Although scheduled to start at 19:30, this concert did not actually begin until 20:40 due to delayed flights from Melbourne – such can be the vagaries of musical life in Australia. Flautist Emmanuel Pahud needs little introduction, and has toured Australia several times in the last thirty years. On this occasion, he was accompanied by the Australian Chamber Orchestra under its regular director, Richard Tognetti. The ACO is generally celebrated as Australia’s finest small orchestra, but is sometimes admonished for taking various forms of chamber music – quintets, quartets, trios, sonatas of all kinds – and turning them into works for, well, small string orchestra.
On this occasion, the works chosen worked well in this form, with 17 musicians as well as Pahud involved. Another thing for which the ACO is known is interesting repertoire choices and unusual combinations of works, but on this occasion, the works chosen were all rather predictable as flute vehicles. There was a somewhat disparate chronological aspect, starting with CPE and JS Bach, then vaulting 150 years forward for Ravel, Debussy and Franck. There was a reference in the printed program to a “Franco-Germanic lineage”, but if this were biology, creationists would have a field day.

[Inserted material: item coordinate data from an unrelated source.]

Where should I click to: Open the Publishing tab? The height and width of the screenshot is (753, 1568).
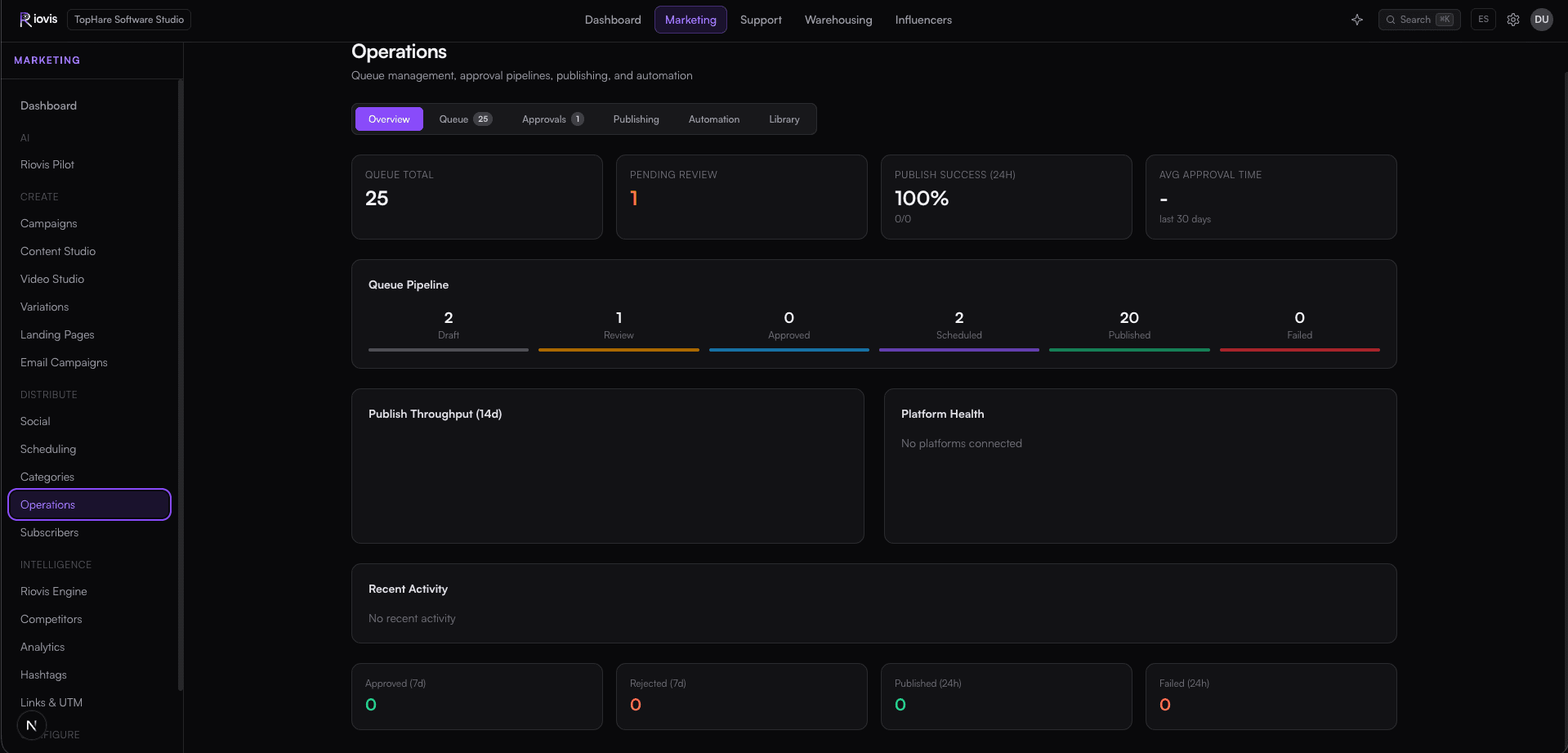coord(636,119)
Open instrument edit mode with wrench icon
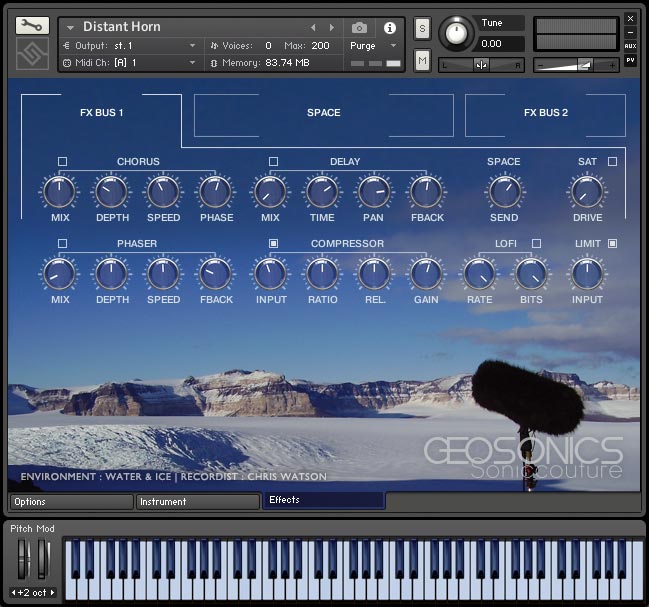This screenshot has width=649, height=607. click(32, 26)
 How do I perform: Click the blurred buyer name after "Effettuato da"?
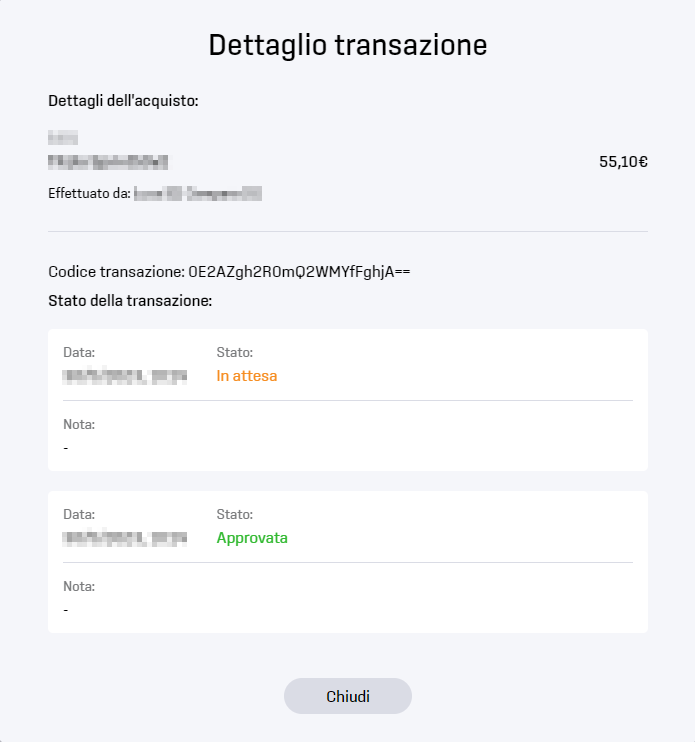pyautogui.click(x=198, y=194)
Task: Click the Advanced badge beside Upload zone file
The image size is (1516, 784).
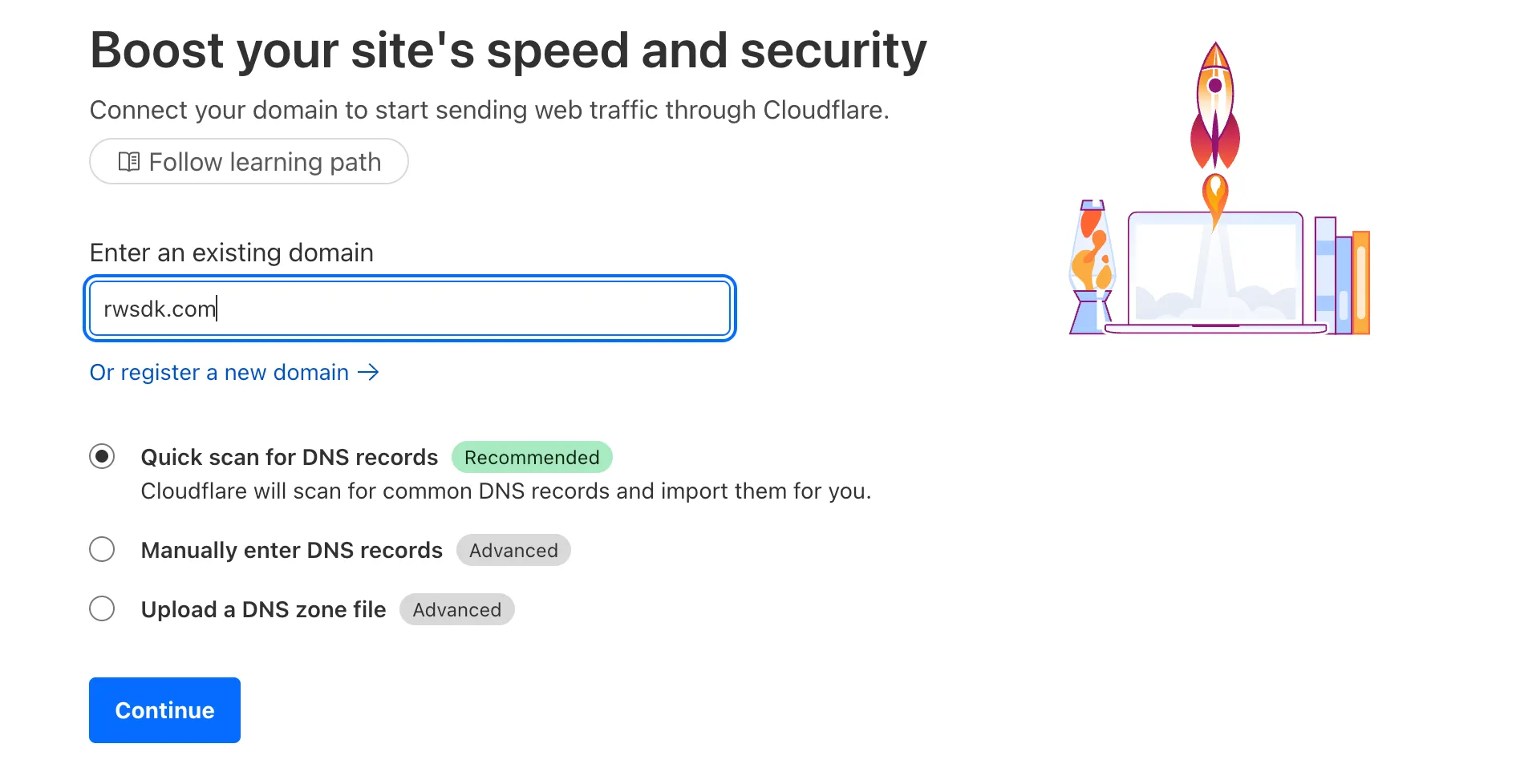Action: click(x=456, y=610)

This was Pahud’s concert. Beginning with the solo Flute sonata in A minor by CPE Bach, he stepped up to the front, lifted his flute and started off in a straightforward no-nonsense way, which instantly entranced with effortless, beguiling sound, beautiful legato and acute expressivity. The first movement was timeless and almost drifting but always under musicianly control, followed by the jaunty intricacy of the second movement Allegro and the nimble but haunting last movement. Bach père’s Ricercar a 6 from Das musikalische Opfer, another firm flute favourite associated, like the previous work, with Frederick the Great, is to some ears not heard at its best on modern instruments, but the co-ordination of the ACO is such that the fugal textures remained quite transparent despite the large number of players.